-------- DATASET RECORDS --------

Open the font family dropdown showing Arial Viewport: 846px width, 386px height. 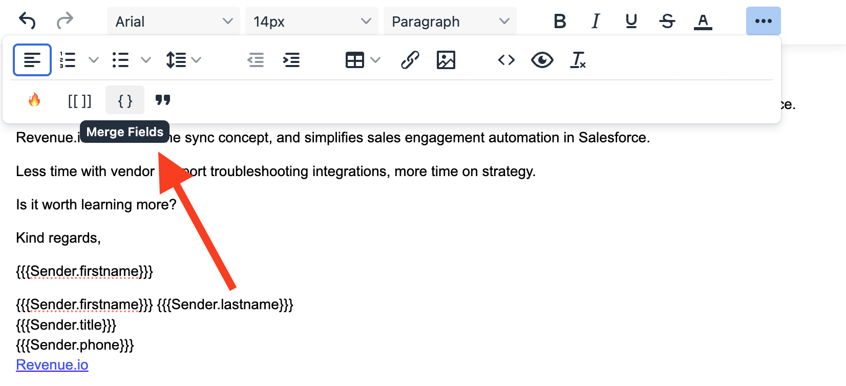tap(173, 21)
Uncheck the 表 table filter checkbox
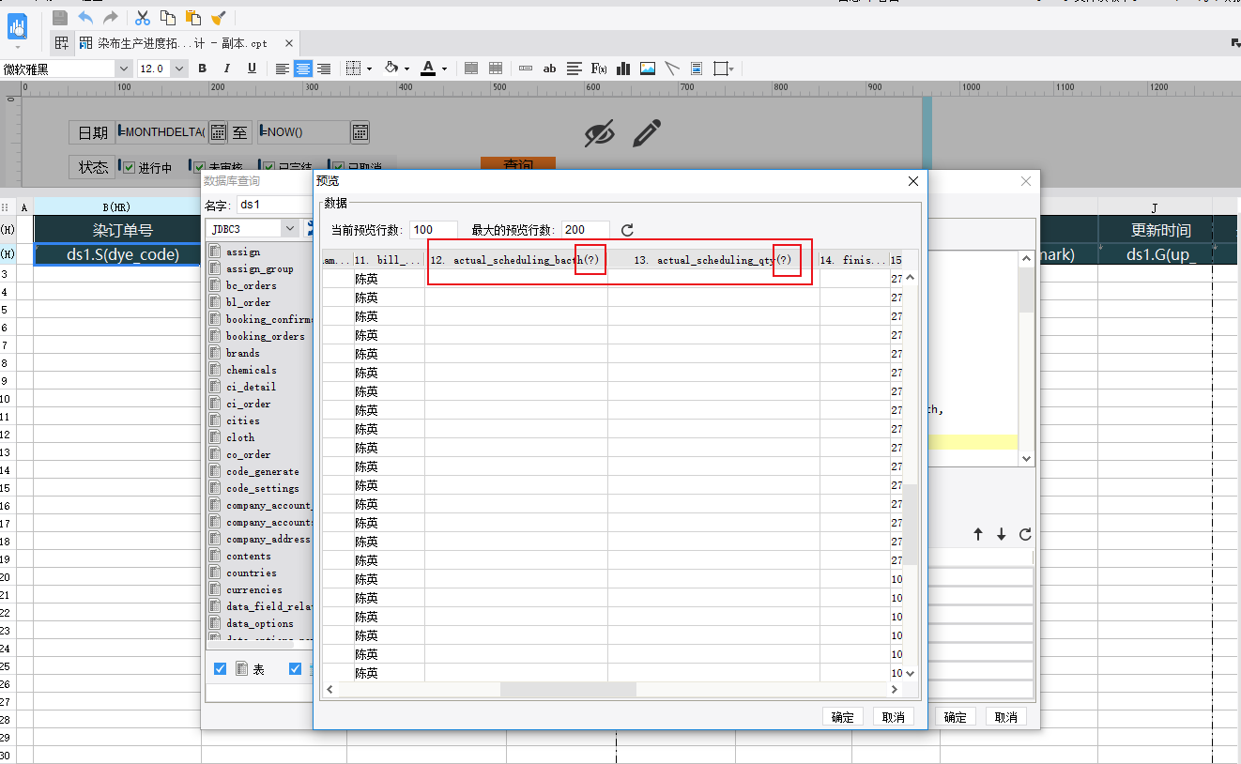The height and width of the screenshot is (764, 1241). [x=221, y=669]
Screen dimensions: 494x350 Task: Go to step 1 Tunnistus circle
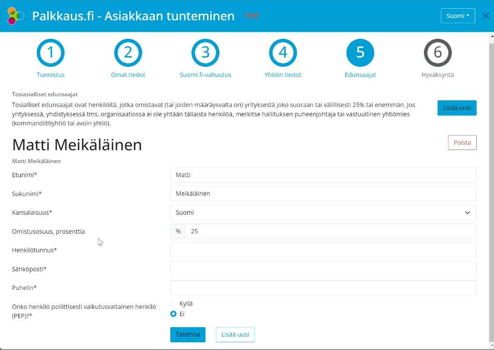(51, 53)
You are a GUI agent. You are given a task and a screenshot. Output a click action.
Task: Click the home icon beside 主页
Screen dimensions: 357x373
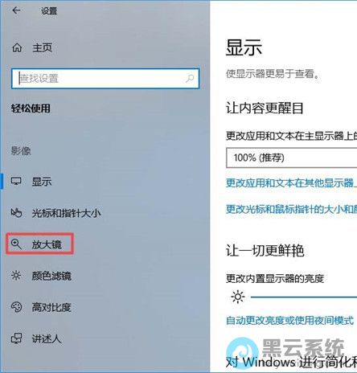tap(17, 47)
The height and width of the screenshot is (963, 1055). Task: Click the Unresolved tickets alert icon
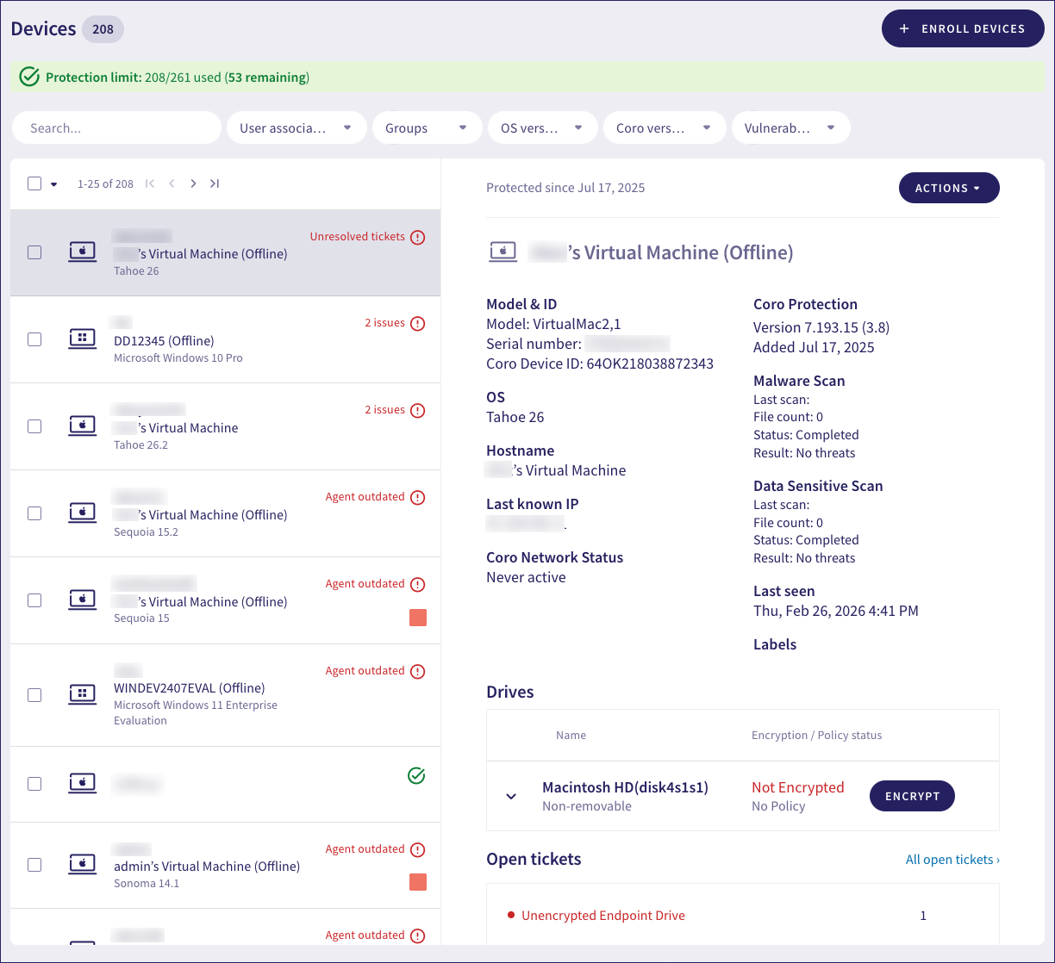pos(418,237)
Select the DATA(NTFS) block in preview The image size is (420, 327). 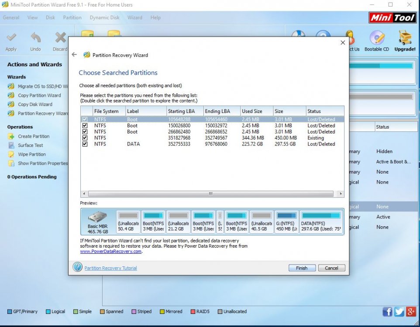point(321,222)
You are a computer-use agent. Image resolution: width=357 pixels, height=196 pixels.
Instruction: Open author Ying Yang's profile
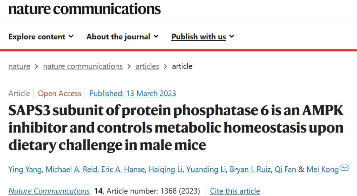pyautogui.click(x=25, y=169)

--------

## EXERCISE INSTRUCTIONS
Lines containing "agent" in the records above: how many are there? Give only the number.

## YOUR SOLUTION
2